Similar Ferroportin Q248H polymorphism prevalence in patients with Plasmodium falciparum malaria and control subjects in the low-endemic setting of Botswana.

INTRODUCTION:Recent evidence suggests that ferroportin (FPN) Q248H may confer a survival advantage against malaria by reducing erythrocytic intracellular iron in Africans. We investigated if FPN Q248H mutation, that is prevalent in Batswana, is a factor in limiting the susceptibility to Plasmodium falciparum malaria. METHODS:264 archived dried blood spot samples (183 P. falciparum malaria cases and 81 controls, matched for geographical region and season for equal exposure) were genotyped. Human and P. falciparum DNA was extracted using Chelex-100 resin and P. falciparum molecular confirmation performed. Ferroportin Q248H mutation was identified by restriction fragment length polymorphism. The prevalence of the FPN Q248H mutation and allele frequency and the accompanying 95% confidence interval were calculated. A qPCR method was employed to estimate P. falciparum parasitaemia. Association between FPN and malaria susceptibility was tested using Pearson Chi-square test and Mood's median test was used to compare P. falciparum parasitaemias according to FPN Q248H mutation. RESULTS:All samples were successfully genotyped. The FPN Q248H allele frequency was 0.08 (95% CI: 0.05-0.11) in cases and 0.08 (95% CI: 0.02-0.14) in controls, consistent with Hardy-Weinberg equilibrium.
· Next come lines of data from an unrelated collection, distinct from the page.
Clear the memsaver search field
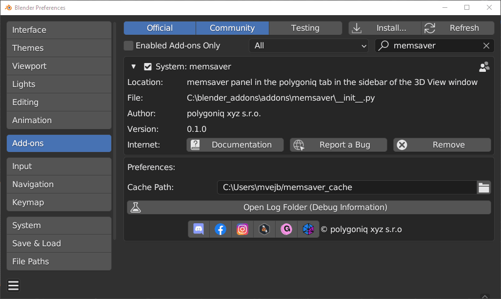 tap(486, 45)
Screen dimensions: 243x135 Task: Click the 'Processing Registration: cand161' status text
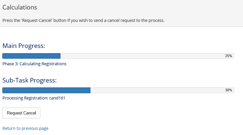34,98
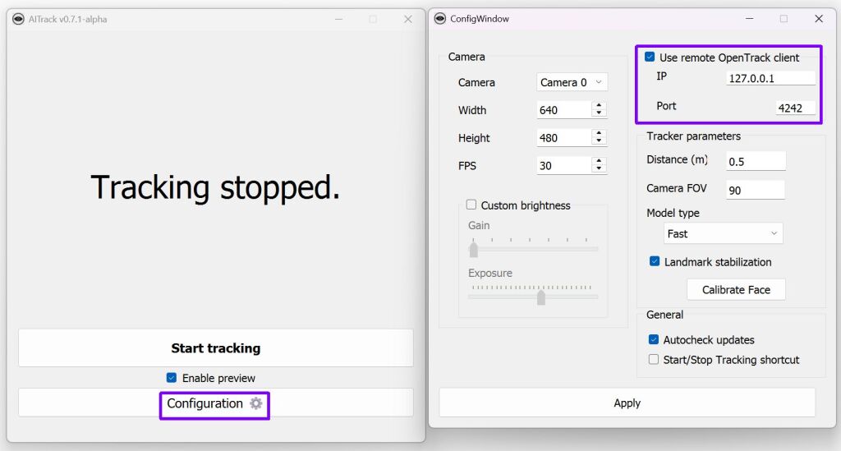The height and width of the screenshot is (451, 841).
Task: Enable Custom brightness option
Action: tap(471, 205)
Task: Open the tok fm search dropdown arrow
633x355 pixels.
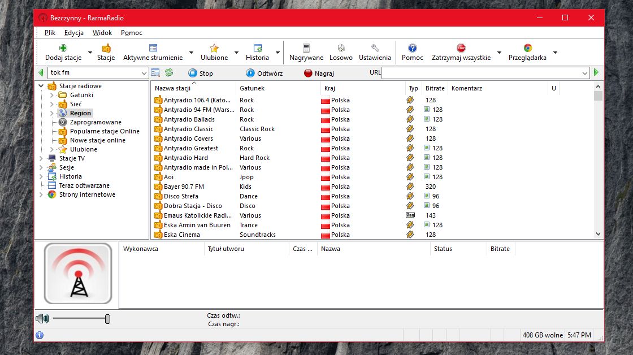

The prevalence of FPN Q248H phenotype was comparable in patients with P. falciparum malaria and in un-infected individuals, 16.4% (95% CI: 11.0-21.8) vs 14.8% (95% CI: 7.1-22.5), P = 0.746. In addition, no association of presence of FPN Q248H with reduced parasitaemia was recorded, P = 0.837. CONCLUSION:In this small study, FPN Q248H polymorphism prevalence was comparable between patients with P. falciparum malaria and control subjects in the low-endemic setting of Botswana.